◆ DATASET EXTRACT ◆
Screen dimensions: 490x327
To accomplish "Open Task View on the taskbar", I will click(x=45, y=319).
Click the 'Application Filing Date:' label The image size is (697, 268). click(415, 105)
...
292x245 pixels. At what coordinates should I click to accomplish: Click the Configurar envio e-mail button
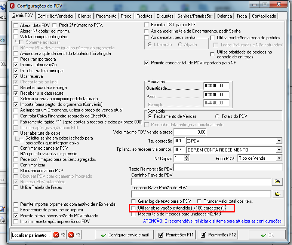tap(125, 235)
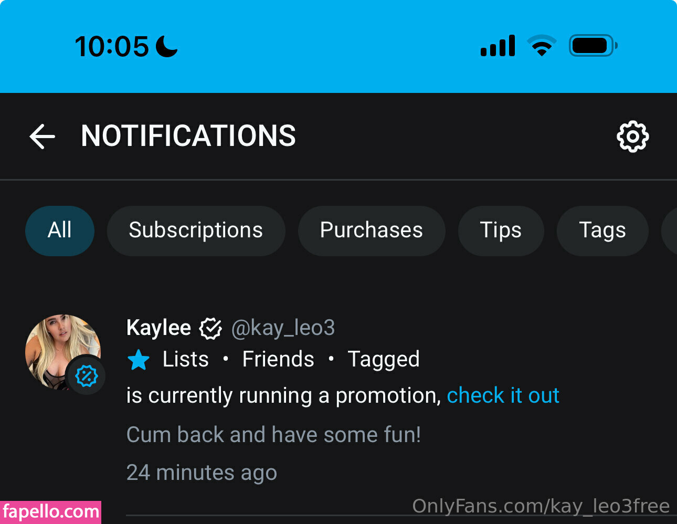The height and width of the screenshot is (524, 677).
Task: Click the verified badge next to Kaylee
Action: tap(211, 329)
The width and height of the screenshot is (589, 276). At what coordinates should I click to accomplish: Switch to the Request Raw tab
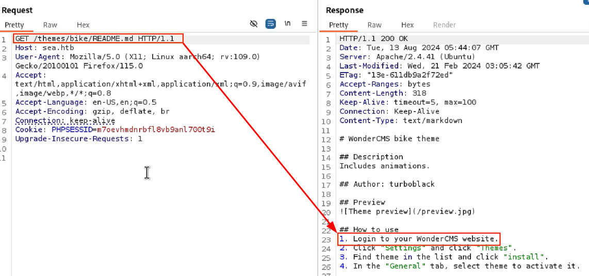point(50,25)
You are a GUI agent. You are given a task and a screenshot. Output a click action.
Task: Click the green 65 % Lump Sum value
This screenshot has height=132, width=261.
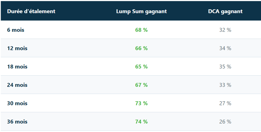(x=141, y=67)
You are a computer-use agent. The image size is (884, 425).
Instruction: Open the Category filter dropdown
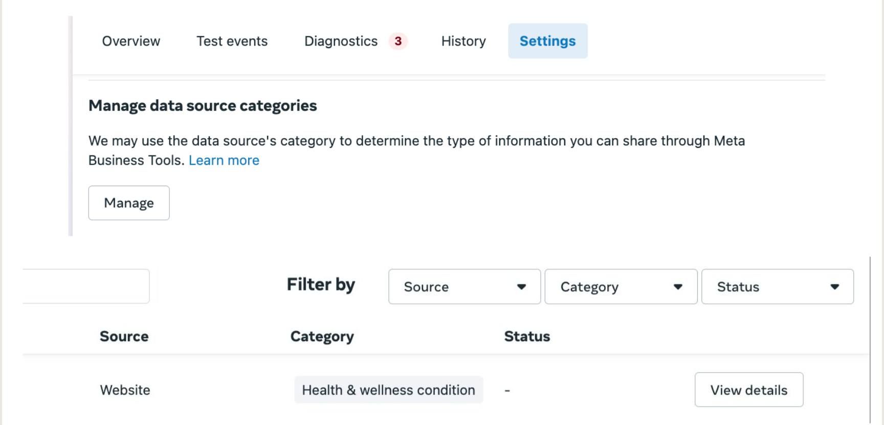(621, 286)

◆ YOUR OBJECTIVE ◆
Please go over the data above and copy each line with "agent" in it.

◆ OUTPUT BELOW ◆
You are a GUI agent. You are given a task and a screenshot. Output a click action.
You are a computer-use agent. The image size is (884, 425).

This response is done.